Хафи встал и медленно зашагал по комнате взад-вперед. В его голосе слышались нотки волнения.
– Я заблудился, был в отчаянии, ходил кругами меж пустых улиц незнакомого города, собранного словно из неподходящих кусочков паззла. Пока не встретил Изарда.
– Изард? Какое необычное имя. Он не здешний? – Адна отчаянно пыталась создать атмосферу непринужденной беседы.
– Да. Он провел в Шуме целую вечность. И по эту сторону у него нет никого, кроме меня. Так что, я пытаюсь поддерживать с ним дружескую связь.
– Почему бы тогда просто не позвонить ему?
– Не пойдет, – Хафи заметно расслабился и оживленно жестикулируя пустился в объяснения. – Понимаешь, хорошее письмо подобно камину в холодную снежную ночь. Оно согревает, дарит ощущение, что ты не одинок в этом мире. Когда открываешь письмо от дорогого тебе человека, то непременно чувствуешь его призрачное присутствие. А телефон – это всего лишь искаженный голос в трубке.
Адна подошла к нему и, подтянувшись на носочках, кокетливо поцеловала в кончик носа. Остался едва заметный след от помады.
– Я и не знала, что ты у меня такой сентиментальный.
– Глупости, – отмахнулся он, – я просто помогаю другу не погибнуть от одиночества.
– Что ж, не стану больше отвлекать тебя от спасательной миссии. Только не забудь, вечером мы идем на праздник.
Адна вышла, закрыв за собой дверь. Он остался наедине со своими мыслями и недописанным письмом.
Дорогой друг, я тебя помню.
Получил от командира твой адрес. Он говорит ты устроился на работу в бар. Не думал, что ты вновь станешь за барную стойку. Как бы то ни было, я рад, что тебе удалось освоиться в нашем мире. Та чертова дыра, из которой мы чудом выбрались, меня изменила. Я это чувствую. Но я пробыл там всего три года. Ты же прожил там намного дольше. Даже не представляю, какого сейчас тебе.

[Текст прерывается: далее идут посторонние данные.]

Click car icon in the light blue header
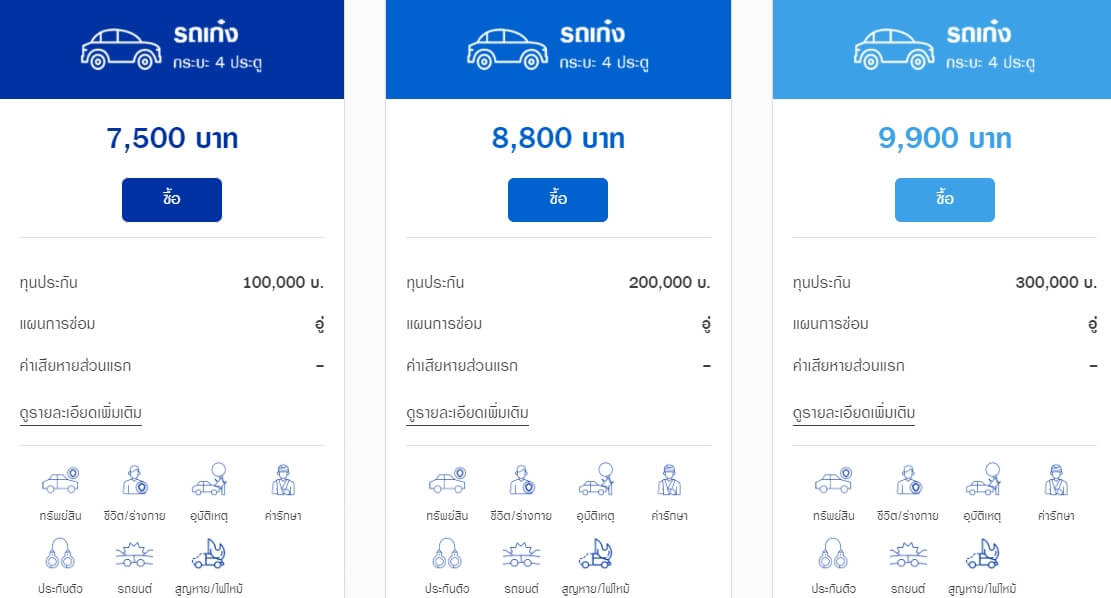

С тобой не происходило ничего странного за последнее время? Может быть, видения, голоса в голове? Нет, это тема для живой беседы. Давай встретимся, ты мне нальешь что-нибудь из своего фирменного…
– Нет. Всё не то!
Он скомкал недописанное письмо, взял чистый лист бумаги и начал писать с начала: «Дорогой друг, я тебя помню…»
***
Вечернее небо пылало пожаром. Они стояли на воздушном причале, наблюдая за проплывающими мимо дирижаблями. Те махали огромными багровыми крыльями, напоминая пузатых драконов. Изобретения четырехсотлетней давности никто уже не использовал в повседневной жизни, но раз в год, отдавая дань традициям в небо выпускали эти величественные реконструкции. Одно из судов мягко коснулось края причала, выпустив довольных пассажиров.
– Ваши билеты, пожалуйста, – обратился к ним паренек в костюме матроса.

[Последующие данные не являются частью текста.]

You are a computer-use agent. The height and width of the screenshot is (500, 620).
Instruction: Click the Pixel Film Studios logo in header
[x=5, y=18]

– Конечно, – Хафи протянул четыре билета, и матрос вежливо пригласил их внутрь. Металлический пол заметно покачнулся. Клер боязливо остановилась у края причала, не решаясь перешагнуть порог кабины дирижабля.
– Ну же, не бойся, милая, – Адна протянула ей руку. Девочка нерешительно взяла маму за руку. – Умница. А теперь прыгай. Вот так. Видишь, не так уж и страшно.

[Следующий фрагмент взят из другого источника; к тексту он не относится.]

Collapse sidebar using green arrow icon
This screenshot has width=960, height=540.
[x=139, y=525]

Оживившись, Клер подбежала к Леване и они, взявшись за руки, стали рассматривать интерьер причудливого транспорта. Просторный салон был обит красным деревом. На тех небольших участках стен, которые не занимали панорамные окна, висели архивные фотографии, чертежи и историческая справка. Адна и Хафи уселись на мягкие пружинящие сидения и с наслаждением смотрели в окна.
Когда воздушное судно заполнилось пассажирами, матрос с характерным щелчком задраил дверь и дирижабль мягко поплыл в сторону огненных облаков. Город внизу стремительно уменьшался, пока не превратился в размытые темные пятна, между которыми текли тонкие золотые струйки уличных огней.
– Помнишь наше первое свидание, – заговорил Хафи, смотря на завораживающий пейзаж за окном. – Мы тогда также, как сегодня, летели на дирижабле, ели мороженое и даже не представляли, что, однажды станем мужем и женой, у нас появятся две замечательных дочки, а ты будешь уважаемым профессором.
– Да-а-а, – протянула Адна, посмотрев в горящие воспоминаниями глаза мужа. – Тебе было сколько, лет восемнадцать-девятнадцать. Ты был робким пареньком, который стеснялся взять меня за руку.
– Робким?! Да мы были пантерами! – запротестовал Хафи.
– Ох, не напоминай об этом. Мы были молоды, считали себя бунтарями. Каждый искал себе субкультуру по душе. Но мы переросли это, стали лучше, умнее.